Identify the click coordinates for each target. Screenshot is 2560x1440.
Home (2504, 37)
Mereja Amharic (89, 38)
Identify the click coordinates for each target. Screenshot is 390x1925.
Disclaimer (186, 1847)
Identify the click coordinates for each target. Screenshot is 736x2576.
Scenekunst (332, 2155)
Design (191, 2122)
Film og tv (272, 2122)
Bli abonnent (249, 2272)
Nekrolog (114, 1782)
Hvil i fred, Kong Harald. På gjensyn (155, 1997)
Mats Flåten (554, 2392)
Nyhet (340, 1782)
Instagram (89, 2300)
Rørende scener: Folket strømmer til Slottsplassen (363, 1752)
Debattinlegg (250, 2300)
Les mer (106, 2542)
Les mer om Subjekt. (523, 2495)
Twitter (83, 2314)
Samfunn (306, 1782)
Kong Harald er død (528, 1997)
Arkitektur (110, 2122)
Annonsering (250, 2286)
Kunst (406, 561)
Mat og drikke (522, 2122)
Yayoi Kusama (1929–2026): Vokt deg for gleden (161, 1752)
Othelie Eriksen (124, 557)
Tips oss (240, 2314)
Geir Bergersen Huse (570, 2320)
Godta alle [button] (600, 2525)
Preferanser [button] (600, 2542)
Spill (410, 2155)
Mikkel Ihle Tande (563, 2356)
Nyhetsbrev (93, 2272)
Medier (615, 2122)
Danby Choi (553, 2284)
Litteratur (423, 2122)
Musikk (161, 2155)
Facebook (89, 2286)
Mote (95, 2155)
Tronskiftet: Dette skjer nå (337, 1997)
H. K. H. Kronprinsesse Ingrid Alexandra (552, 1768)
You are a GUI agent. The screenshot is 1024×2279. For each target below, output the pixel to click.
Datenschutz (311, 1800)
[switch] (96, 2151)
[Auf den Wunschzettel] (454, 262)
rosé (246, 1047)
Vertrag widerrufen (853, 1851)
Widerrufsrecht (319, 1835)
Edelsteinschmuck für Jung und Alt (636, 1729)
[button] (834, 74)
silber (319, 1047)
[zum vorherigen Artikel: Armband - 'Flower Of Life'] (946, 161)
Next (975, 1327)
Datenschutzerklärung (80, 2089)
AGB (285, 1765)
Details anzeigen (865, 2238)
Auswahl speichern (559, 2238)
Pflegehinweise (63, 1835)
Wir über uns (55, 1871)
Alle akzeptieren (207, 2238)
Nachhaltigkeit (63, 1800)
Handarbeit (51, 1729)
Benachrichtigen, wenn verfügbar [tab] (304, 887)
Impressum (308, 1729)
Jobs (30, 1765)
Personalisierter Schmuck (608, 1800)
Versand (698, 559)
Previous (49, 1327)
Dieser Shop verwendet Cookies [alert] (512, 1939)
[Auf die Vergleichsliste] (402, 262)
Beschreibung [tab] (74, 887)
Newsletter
====
§ WORK REQUEST
Type the data again exactly. Leave nothing out.

§ EXERCISE OUTPUT
Identify the click coordinates for each target. Screenshot is 2560x1440.
Home (2504, 37)
Mereja Amharic (89, 38)
Identify the click coordinates for each target. Screenshot is 390x1925.
Disclaimer (186, 1847)
Identify the click coordinates for each target. Screenshot is 736x2576.
Scenekunst (332, 2155)
Design (191, 2122)
Film og tv (272, 2122)
Bli abonnent (249, 2272)
Nekrolog (114, 1782)
Hvil i fred, Kong Harald. På gjensyn (155, 1997)
Mats Flåten (554, 2392)
Nyhet (340, 1782)
Instagram (89, 2300)
Rørende scener: Folket strømmer til Slottsplassen (363, 1752)
Debattinlegg (250, 2300)
Les mer (106, 2542)
Les mer om Subjekt. (523, 2495)
Twitter (83, 2314)
Samfunn (306, 1782)
Kong Harald er død (528, 1997)
Arkitektur (110, 2122)
Annonsering (250, 2286)
Kunst (406, 561)
Mat og drikke (522, 2122)
Yayoi Kusama (1929–2026): Vokt deg for gleden (161, 1752)
Othelie Eriksen (124, 557)
Tips oss (240, 2314)
Geir Bergersen Huse (570, 2320)
Godta alle [button] (600, 2525)
Preferanser [button] (600, 2542)
Spill (410, 2155)
Mikkel Ihle Tande (563, 2356)
Nyhetsbrev (93, 2272)
Medier (615, 2122)
Danby Choi (553, 2284)
Litteratur (423, 2122)
Musikk (161, 2155)
Facebook (89, 2286)
Mote (95, 2155)
Tronskiftet: Dette skjer nå (337, 1997)
H. K. H. Kronprinsesse Ingrid Alexandra (552, 1768)
You are a GUI agent. The screenshot is 1024×2279. For each target below, output the pixel to click.
Datenschutz (311, 1800)
[switch] (96, 2151)
[Auf den Wunschzettel] (454, 262)
rosé (246, 1047)
Vertrag widerrufen (853, 1851)
Widerrufsrecht (319, 1835)
Edelsteinschmuck für Jung und Alt (636, 1729)
[button] (834, 74)
silber (319, 1047)
[zum vorherigen Artikel: Armband - 'Flower Of Life'] (946, 161)
Next (975, 1327)
Datenschutzerklärung (80, 2089)
AGB (285, 1765)
Details anzeigen (865, 2238)
Auswahl speichern (559, 2238)
Pflegehinweise (63, 1835)
Wir über uns (55, 1871)
Alle akzeptieren (207, 2238)
Nachhaltigkeit (63, 1800)
Handarbeit (51, 1729)
Benachrichtigen, wenn verfügbar [tab] (304, 887)
Impressum (308, 1729)
Jobs (30, 1765)
Personalisierter Schmuck (608, 1800)
Versand (698, 559)
Previous (49, 1327)
Dieser Shop verwendet Cookies [alert] (512, 1939)
[Auf die Vergleichsliste] (402, 262)
Beschreibung [tab] (74, 887)
Newsletter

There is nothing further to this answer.